Characters: Rukia, Ichigo
Summary
: I never wanted a hero. I just wanted you.
Pairings
: IchiRuki
Warnings/Spoilers
: spoilers for Deicide arc
Timeline
: post-Deicide arc
Disclaimer
: I don't own Bleach.


We are separated now. You are blind and I can't bear to look at you and see cataracts over your eyes that keep you from even noticing I'm there. What an absolute mess, to watch you wither and not be able to bring myself to do a thing about it.

The way you just wearily accept the pain I can tell you have—it wraps you, sends you into shades of black and gray and white to sap away all the color and leave you faded—makes me wonder if you actually want to suffer, just a little bit. You've always been stupid about things like that, Ichigo.

You've been stupid about a lot of things.

I think that, maybe, you wanted to be a hero. You never voiced this desire and I'm not even sure it was conscious, but the way you acted—always rushing into situations without a single thought to your own safety—pretty much screamed of a suicidal desire to get the job done.

Lots of people want to be a hero, Ichigo. You're not the only one who's ever been stupid like this, you're not the only one…the only one… in my life, who's been stupid. I've known plenty of stupid people. I'm surrounded by them, I call them friends. Hell, I am one of those stupid people from time to time. You wouldn't be the first to be afflicted by the age-old condition.

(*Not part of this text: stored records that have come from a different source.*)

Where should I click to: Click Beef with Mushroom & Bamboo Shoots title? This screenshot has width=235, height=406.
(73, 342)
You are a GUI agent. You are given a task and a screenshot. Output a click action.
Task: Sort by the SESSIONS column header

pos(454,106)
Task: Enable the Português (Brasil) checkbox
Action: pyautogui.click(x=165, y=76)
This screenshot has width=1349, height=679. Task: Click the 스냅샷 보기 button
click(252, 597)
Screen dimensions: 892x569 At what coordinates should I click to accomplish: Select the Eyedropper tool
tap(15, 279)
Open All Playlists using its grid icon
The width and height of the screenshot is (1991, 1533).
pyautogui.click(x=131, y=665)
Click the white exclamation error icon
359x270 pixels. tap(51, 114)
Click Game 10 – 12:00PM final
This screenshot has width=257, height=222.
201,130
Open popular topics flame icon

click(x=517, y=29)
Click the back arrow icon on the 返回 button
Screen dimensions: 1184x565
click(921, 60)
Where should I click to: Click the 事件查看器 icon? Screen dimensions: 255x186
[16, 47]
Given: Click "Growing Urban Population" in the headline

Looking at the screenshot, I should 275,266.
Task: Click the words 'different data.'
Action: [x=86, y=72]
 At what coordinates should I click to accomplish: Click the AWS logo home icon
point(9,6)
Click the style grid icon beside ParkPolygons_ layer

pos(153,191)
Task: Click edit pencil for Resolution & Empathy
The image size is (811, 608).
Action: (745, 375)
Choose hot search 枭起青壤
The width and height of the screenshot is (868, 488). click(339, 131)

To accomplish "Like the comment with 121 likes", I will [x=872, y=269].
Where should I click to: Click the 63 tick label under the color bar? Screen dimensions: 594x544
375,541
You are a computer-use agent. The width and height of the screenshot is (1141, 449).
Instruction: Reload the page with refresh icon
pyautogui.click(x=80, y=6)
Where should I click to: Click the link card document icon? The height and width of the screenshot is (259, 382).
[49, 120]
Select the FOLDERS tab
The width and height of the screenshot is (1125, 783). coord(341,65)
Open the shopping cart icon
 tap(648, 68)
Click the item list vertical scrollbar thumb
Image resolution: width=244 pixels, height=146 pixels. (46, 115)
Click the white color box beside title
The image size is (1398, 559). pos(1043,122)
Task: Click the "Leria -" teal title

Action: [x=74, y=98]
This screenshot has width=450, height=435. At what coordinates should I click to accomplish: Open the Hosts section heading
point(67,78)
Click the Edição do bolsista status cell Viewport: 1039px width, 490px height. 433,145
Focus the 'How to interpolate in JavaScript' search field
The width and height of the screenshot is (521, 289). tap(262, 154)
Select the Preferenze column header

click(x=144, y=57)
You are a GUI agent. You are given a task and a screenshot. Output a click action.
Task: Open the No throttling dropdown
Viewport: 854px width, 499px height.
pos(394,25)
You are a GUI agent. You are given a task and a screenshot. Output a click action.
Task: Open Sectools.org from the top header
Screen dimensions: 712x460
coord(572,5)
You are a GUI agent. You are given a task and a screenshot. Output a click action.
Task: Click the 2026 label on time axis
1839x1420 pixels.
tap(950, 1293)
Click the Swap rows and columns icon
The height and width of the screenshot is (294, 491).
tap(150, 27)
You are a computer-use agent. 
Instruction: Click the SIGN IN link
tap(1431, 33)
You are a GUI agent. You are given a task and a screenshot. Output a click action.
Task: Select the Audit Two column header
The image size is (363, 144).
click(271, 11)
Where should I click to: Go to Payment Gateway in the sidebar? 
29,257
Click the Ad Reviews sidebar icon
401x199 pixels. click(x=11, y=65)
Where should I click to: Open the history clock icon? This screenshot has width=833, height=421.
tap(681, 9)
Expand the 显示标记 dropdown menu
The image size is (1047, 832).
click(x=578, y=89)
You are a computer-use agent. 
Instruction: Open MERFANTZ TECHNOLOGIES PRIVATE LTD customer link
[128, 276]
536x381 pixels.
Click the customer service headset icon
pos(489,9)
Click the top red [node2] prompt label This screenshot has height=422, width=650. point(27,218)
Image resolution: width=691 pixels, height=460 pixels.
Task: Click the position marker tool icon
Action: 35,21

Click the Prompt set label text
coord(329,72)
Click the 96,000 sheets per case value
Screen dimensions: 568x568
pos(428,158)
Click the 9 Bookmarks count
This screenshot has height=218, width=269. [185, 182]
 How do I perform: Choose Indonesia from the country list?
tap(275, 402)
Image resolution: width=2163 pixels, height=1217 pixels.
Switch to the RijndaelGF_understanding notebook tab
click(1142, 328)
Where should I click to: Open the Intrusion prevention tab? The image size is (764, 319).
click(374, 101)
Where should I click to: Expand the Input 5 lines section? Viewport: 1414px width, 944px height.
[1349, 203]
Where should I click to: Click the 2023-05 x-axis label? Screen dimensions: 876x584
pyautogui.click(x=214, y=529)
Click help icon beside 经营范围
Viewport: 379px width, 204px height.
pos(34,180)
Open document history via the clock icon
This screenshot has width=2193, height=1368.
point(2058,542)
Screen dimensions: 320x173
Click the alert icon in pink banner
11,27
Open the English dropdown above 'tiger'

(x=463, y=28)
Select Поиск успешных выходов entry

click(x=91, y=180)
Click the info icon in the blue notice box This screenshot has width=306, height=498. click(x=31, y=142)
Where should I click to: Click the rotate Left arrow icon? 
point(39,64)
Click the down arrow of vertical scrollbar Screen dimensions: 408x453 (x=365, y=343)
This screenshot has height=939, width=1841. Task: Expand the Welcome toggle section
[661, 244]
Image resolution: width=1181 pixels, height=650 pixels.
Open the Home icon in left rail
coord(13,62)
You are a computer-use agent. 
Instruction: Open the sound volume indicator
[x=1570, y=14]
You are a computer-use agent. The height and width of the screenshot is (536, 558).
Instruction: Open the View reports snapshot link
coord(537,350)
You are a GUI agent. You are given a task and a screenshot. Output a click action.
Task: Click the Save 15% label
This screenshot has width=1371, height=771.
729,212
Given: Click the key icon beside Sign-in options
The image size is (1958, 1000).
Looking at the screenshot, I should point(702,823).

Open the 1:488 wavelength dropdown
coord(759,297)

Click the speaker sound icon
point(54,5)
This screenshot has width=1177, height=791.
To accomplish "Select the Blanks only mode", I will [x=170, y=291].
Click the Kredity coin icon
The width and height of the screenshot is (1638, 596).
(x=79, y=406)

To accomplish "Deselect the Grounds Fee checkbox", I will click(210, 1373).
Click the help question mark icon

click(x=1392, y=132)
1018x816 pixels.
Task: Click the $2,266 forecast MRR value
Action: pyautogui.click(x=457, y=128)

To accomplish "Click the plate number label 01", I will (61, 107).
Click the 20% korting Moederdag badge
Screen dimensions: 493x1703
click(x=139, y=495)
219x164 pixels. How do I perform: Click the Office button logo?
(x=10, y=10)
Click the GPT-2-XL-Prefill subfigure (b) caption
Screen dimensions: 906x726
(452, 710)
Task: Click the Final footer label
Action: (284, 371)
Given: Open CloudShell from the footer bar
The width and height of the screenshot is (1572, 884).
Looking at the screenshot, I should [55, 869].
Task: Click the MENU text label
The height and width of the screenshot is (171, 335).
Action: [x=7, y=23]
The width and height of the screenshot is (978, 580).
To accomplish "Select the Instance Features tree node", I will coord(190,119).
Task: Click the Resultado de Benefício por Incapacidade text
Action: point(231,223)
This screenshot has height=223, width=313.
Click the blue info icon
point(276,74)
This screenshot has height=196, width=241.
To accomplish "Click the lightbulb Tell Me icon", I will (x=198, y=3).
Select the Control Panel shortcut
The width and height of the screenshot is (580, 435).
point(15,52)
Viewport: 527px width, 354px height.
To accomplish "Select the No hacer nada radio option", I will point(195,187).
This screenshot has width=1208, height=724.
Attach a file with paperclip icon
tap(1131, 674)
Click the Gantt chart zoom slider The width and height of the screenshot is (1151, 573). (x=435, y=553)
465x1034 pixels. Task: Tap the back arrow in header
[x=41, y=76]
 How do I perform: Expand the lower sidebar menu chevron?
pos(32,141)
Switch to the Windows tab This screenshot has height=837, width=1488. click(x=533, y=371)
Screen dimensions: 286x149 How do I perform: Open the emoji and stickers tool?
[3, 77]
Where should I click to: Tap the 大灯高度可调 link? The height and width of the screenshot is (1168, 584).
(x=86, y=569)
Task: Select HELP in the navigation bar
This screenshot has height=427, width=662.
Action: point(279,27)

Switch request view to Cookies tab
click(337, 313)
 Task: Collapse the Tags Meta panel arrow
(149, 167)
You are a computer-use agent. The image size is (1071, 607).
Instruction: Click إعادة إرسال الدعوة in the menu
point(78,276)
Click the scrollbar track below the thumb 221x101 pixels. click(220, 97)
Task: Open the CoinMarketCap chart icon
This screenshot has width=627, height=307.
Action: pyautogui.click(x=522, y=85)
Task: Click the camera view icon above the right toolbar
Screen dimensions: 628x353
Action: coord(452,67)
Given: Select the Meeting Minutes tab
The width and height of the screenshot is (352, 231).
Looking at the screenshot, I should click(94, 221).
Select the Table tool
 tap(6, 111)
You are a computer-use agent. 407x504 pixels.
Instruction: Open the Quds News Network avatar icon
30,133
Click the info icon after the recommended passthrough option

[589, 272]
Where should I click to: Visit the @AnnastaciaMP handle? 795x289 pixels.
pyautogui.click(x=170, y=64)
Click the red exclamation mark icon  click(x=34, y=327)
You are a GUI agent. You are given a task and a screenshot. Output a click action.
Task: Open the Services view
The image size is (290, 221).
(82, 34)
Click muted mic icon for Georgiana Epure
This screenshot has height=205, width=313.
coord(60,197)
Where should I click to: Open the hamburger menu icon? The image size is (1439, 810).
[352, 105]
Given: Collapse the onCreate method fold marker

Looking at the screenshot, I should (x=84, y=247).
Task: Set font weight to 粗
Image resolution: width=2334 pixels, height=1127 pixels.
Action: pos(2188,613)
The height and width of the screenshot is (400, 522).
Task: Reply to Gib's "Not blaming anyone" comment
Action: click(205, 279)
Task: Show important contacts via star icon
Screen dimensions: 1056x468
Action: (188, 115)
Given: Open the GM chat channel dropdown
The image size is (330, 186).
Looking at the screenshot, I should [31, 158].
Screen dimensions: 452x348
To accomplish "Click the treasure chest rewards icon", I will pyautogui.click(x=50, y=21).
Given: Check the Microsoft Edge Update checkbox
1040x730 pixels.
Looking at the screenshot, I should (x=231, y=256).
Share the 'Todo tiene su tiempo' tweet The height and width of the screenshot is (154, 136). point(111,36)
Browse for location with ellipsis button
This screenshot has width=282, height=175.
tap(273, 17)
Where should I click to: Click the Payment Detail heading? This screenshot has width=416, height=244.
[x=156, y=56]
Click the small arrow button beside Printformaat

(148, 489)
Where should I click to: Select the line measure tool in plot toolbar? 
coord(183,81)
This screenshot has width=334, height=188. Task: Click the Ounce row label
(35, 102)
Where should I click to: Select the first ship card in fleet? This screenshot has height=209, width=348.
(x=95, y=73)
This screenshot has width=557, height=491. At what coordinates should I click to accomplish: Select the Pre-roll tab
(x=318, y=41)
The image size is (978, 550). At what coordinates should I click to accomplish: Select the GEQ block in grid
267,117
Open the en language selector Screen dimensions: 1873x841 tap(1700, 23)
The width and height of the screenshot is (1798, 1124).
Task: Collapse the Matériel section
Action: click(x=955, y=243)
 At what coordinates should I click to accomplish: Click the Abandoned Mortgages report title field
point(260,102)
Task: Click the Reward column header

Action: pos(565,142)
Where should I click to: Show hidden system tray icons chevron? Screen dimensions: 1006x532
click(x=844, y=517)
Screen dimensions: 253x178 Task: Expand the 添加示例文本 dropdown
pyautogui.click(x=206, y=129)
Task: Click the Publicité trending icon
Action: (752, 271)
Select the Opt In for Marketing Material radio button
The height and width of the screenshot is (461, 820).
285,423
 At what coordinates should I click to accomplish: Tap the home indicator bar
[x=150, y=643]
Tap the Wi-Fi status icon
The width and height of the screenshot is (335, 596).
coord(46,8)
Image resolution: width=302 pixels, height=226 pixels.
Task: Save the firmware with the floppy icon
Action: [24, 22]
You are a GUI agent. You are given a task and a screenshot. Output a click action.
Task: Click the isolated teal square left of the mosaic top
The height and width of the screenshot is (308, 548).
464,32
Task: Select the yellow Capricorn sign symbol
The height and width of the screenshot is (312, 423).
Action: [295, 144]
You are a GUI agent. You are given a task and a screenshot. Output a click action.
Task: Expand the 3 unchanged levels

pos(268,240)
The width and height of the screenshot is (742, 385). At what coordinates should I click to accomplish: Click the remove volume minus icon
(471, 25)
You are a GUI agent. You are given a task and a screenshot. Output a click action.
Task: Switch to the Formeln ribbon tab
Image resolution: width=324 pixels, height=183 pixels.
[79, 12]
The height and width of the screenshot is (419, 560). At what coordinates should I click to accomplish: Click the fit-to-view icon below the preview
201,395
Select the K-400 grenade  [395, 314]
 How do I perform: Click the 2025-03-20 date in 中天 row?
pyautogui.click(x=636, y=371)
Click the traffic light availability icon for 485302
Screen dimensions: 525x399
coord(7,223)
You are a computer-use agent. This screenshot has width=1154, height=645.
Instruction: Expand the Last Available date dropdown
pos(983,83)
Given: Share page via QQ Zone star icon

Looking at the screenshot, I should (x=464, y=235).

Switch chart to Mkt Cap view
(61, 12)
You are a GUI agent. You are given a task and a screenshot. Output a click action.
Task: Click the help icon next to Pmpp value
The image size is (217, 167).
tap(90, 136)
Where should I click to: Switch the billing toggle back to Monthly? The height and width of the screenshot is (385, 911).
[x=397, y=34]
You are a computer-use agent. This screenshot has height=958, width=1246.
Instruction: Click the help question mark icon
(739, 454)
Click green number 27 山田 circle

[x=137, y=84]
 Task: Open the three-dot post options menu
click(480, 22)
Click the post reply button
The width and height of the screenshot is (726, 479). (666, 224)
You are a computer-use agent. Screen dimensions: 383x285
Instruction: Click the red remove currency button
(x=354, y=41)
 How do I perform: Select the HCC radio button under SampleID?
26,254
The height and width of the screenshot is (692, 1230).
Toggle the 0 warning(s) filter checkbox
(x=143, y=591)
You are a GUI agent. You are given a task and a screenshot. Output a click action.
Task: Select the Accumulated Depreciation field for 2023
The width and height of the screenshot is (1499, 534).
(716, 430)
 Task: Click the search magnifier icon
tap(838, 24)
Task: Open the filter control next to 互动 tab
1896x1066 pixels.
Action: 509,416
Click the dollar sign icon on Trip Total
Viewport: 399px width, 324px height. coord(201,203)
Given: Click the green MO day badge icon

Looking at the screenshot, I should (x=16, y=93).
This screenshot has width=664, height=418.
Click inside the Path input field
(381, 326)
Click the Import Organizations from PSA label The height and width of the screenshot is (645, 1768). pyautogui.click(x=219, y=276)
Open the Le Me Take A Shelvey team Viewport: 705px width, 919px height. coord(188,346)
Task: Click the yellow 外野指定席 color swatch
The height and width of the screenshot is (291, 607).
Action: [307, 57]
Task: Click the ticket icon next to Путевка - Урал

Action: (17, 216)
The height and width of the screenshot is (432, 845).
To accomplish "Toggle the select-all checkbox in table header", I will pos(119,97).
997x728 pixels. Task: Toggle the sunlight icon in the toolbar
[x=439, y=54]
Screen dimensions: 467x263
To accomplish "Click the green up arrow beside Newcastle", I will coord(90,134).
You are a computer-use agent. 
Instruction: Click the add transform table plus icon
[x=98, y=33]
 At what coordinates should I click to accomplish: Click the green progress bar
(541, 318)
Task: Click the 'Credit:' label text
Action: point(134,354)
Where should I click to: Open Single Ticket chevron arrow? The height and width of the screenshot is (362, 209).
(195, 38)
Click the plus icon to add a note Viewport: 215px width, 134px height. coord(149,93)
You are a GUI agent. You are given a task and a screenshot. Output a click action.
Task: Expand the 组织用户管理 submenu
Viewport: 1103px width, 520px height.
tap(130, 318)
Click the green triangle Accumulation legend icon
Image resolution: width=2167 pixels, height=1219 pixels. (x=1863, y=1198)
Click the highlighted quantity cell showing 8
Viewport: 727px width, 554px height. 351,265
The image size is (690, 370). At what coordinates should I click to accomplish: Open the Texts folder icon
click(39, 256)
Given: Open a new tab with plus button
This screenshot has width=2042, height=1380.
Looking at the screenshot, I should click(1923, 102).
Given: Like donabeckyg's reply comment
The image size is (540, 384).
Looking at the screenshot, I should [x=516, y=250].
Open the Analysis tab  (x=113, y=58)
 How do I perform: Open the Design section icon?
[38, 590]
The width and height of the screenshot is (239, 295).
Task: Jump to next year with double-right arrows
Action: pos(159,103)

You're dull-eyed now. I can't tell if you want me with you or not. If you would just give some sort of voice to your pain, give me definitive proof that you're hurting without me…

But you won't, even though we both know you are.

What, are you trying to be a martyr now, Ichigo? I thought you were smarter than that.

You know what, Ichigo, you don't know what you want. You never have. First you wanted to be a hero, now a martyr, and you've never known it.

There was only one thing you did know.

You wanted to be my hero. I know you did. My eyes see straight through you; you are as transparent as rain. Utterly clear, unable to hide anything.

And this is the worst part.

I never wanted a hero, Ichigo. I have no room for heroes; I detest them.

I just wanted you. That would have been enough for me.